Ausbildung | Christa Friedli Müller 

Oder von der Kunst der pferdegerechten Ausbildung

Pferd ist nicht gleich Pferd. Auf den ersten Blick fallen dem Betrachter zwar offensichtliche Unterschiede zwischen den verschiedenen Rassen auf. Trotzdem sprechen wir allenthalben einfach von „dem Pferd“. Doch genauso wenig wie es „den Menschen“ gibt, gibt es „das Pferd“. Bei der Ausbildung von Pferden gilt es deshalb nicht nur, Unterschiede zwischen den Rassen zu berücksichtigen, sondern auch innerhalb derselben Rasse die verschiedenen Individuen mit ihren spezifischen Charakterzügen, Stärken und Schwächen wahrzunehmen.

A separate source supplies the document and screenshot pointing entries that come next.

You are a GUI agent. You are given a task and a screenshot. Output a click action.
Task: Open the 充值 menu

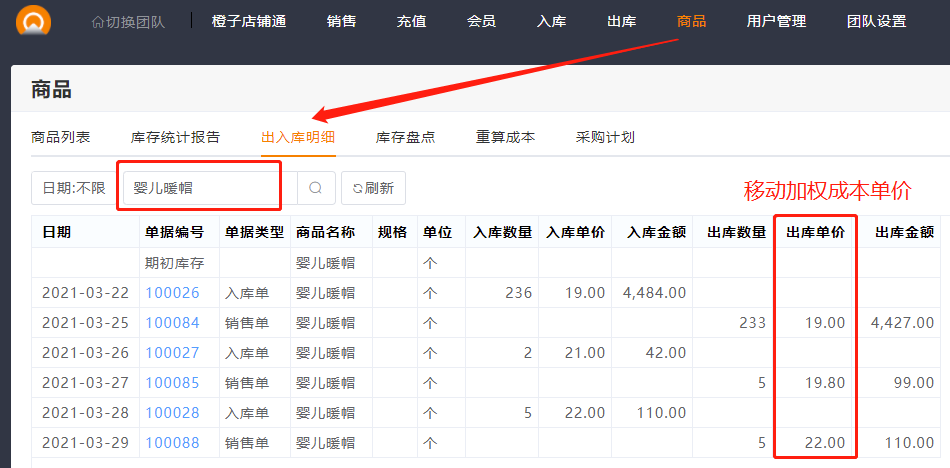pyautogui.click(x=411, y=21)
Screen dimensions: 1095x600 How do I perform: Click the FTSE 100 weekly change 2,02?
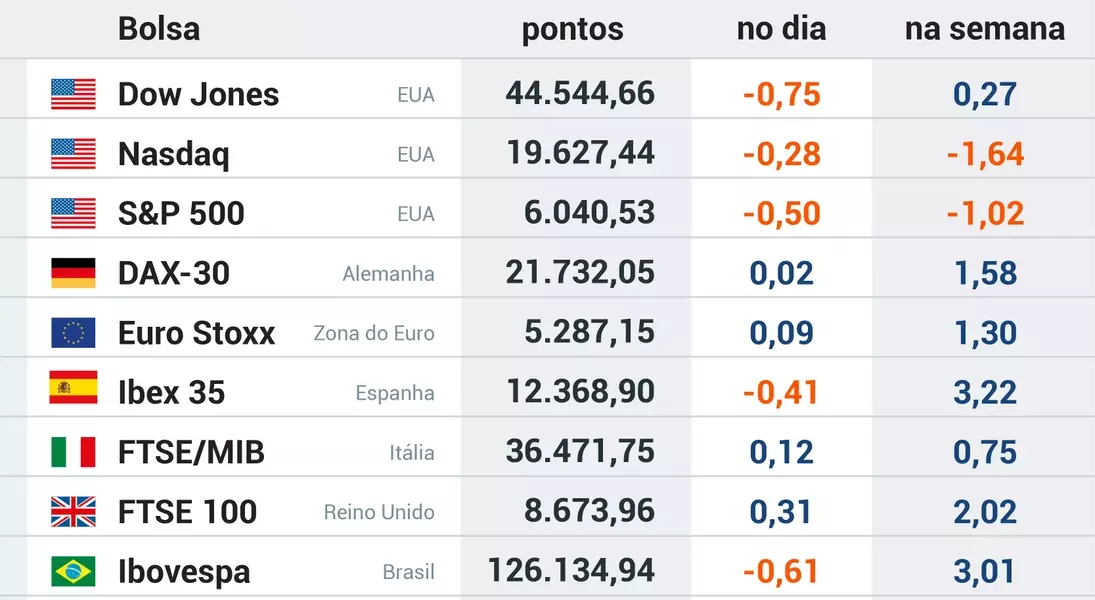point(985,512)
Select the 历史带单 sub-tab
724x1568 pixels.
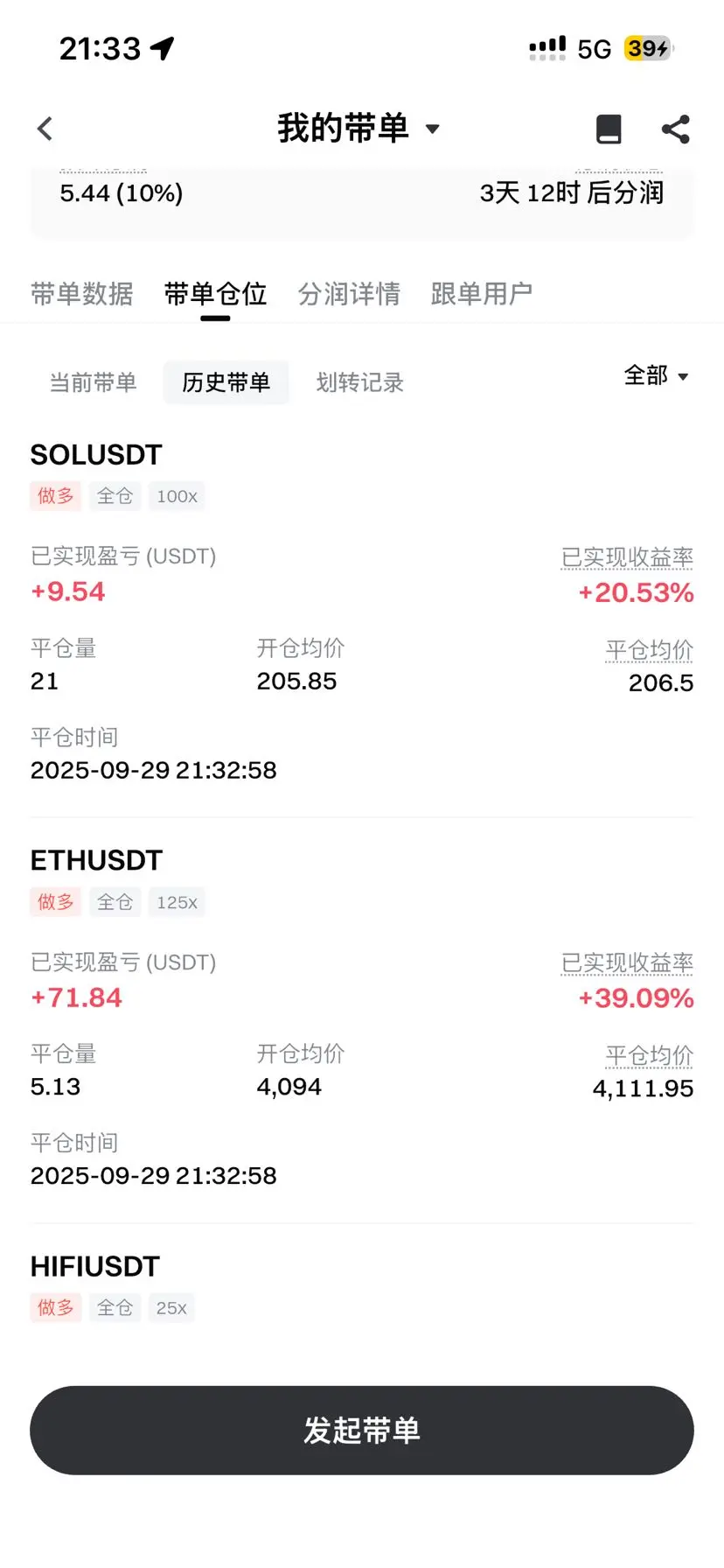point(226,382)
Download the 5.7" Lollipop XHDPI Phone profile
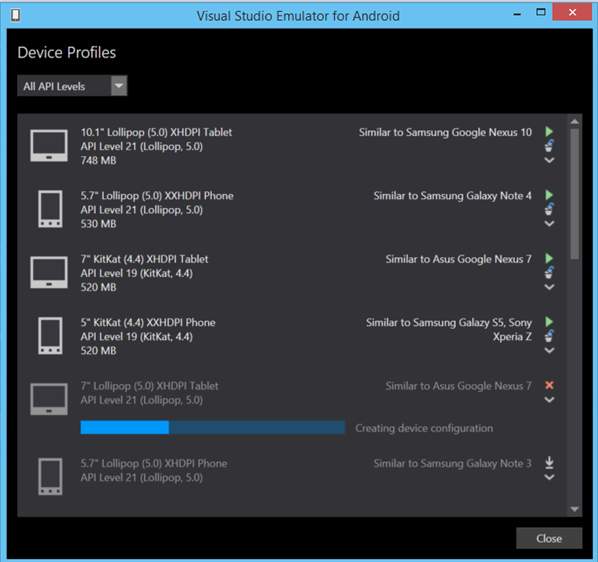598x562 pixels. coord(549,462)
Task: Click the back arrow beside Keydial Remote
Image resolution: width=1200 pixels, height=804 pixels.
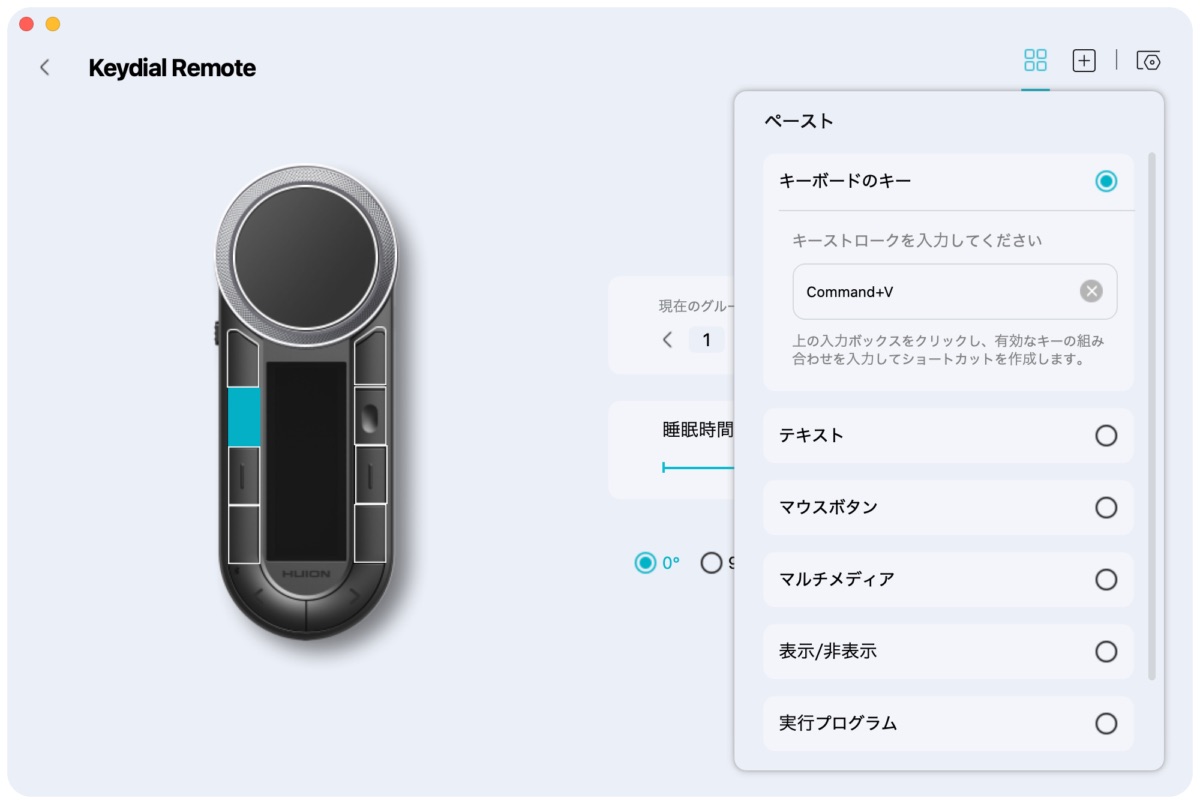Action: click(47, 67)
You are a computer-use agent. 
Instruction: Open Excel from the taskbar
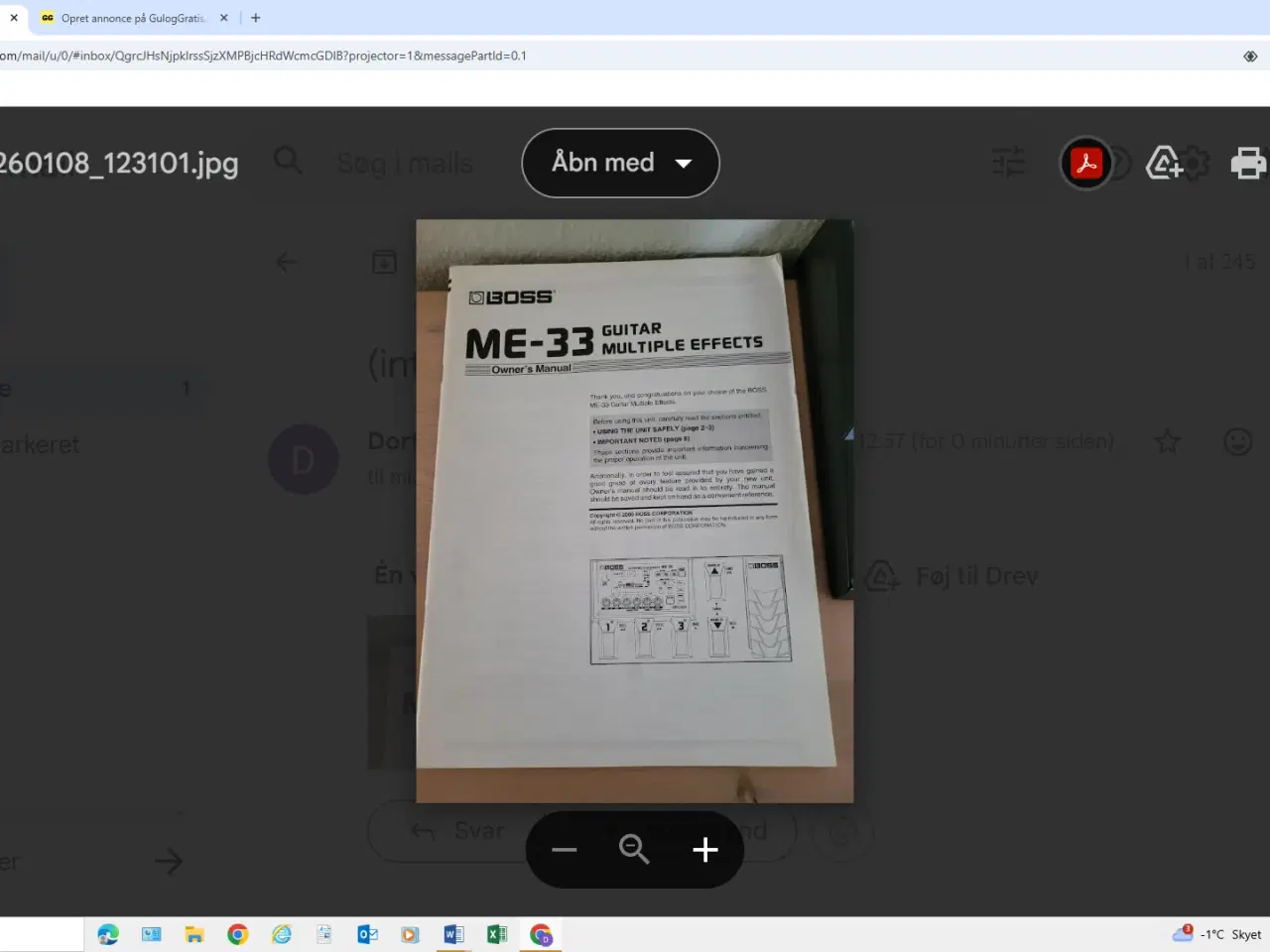pos(497,934)
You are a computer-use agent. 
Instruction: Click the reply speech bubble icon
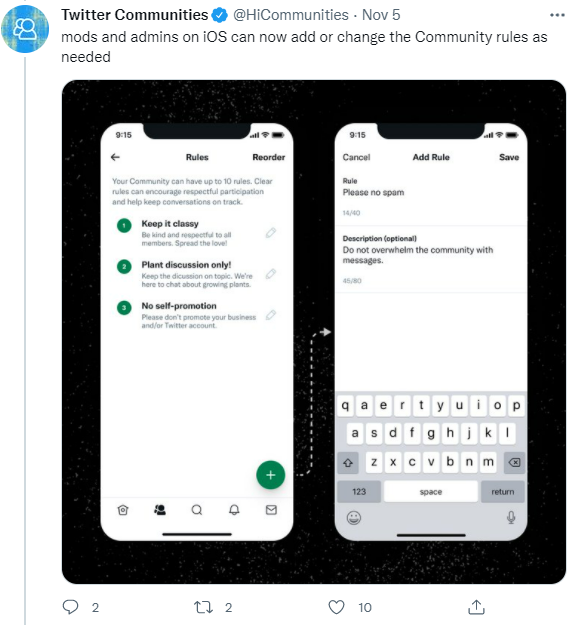point(71,607)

Ziel jeder Ausbildung muss sein, Pferde langsam, vielseitig und gründlich auszubilden, um die jedem Pferd innewohnende Schönheit und Anmut zu voller Blüte zu bringen, ihre Gesundheit zu erhalten und den Muskelaufbau zu stärken. Dies gelingt jedoch kaum durch die heute leider oft immer noch üblichen schnellen Ausbildungsweisen, sondern durch positive Verstärkung in einem entspannten Lernklima. Das Wissen um Anatomie, Psychologie, Pädagogik, Ethik und die korrekte und respektvolle Arbeit mit dem Pferd müssen bei jeder Ausbildung im Vordergrund stehen.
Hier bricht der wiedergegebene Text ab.